Add these speed- and power-builders to your repertoire.
• Swim a series of 25s with a weighted buoy and/or a band around your ankles to build strength.
• Start sets with vertical kicking. Do 6×50 and start with 15 seconds of hard vertical kicking, with hands above the water. “Becoming a better kicker is a byproduct, but it’s more to do with holding your body properly in the water,” Rodrigues says.
• Incorporate all-out 25s all year. Why? “Because we can,” Rodrigues says. “You can’t lay as much load on the bike and run, but you can repeatedly do hard efforts in swimming.”
How to thrive in any conditions
• Pay attention to the pattern of the waves ahead of time (typically 3–6 to a set, and 12–18 seconds apart). Ask the lifeguard for patterns.
• If you’re nervous in big waves, wait for the 30–40-second stall after a series and then go.
• To get under a wave, dive down and drive your fingertips into the sand, count 1,001, 1,002 and pop back up.
• If possible, do a practice swim in the water the day before to see how your body reacts to your planned gear.
• If it’s lower than 58 degrees, dip your head in multiple times before the race to rid yourself of an ice-cream headache.
• Warm up your core with a short jog and light band work as close to the race start as possible.
• Do not go out with a big effort at the beginning unless you’ve practiced it frequently (or are a pro).
• Switch your breathing side if necessary.
• Chop from head-on: Learn to roll, bounce and ride into the chop if possible. “It generally hurts weaker swimmers badly as power is needed,” Rodrigues says.
• Chop from behind: Simply ride the offshore waves and allow your body to flow with the water.
• Wear clear goggles (no tint).
• Sight very frequently (every 4–6 strokes).
• Look for larger markers or landmarks as visual assistance, and use triangle points for reference.
• If you get trapped in a fog bank, stop, then listen for voices from the shore line or an assistance craft and head toward it.
Ideal race warm-up
• Depending on the air and water temperature, you may want to do a brief run to heat up the core.
• Do 7–8 minutes of easy swimming, ideally to the first buoy. Stop, take your goggles off and look around. Get comfortable with where the buoys are.
• On the way back to shore, continue easy swimming with a series of easy/progressively hard strokes: 30 strokes easy, 30 strokes moderate effort, 30 easy, 25 moderately hard effort, 30 easy, 20 a little faster, 30 easy, 15 even faster and so on.

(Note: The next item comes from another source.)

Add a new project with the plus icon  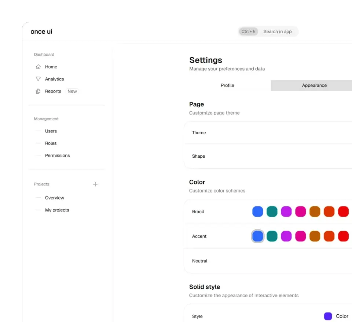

Continue to shore and get ready to race!
No warm-up allowed?
Because warm-ups are sometimes not permitted for various logistical reasons, McLarty keeps stretch cords in her race bag. “Being warmed up in the upper body is going to positively affect your swim,” she says. “You can spend 10 minutes onshore with $10 stretch cords tied to a tree doing a sufficient 10–15-minute warm-up that will prepare you to get in the water.”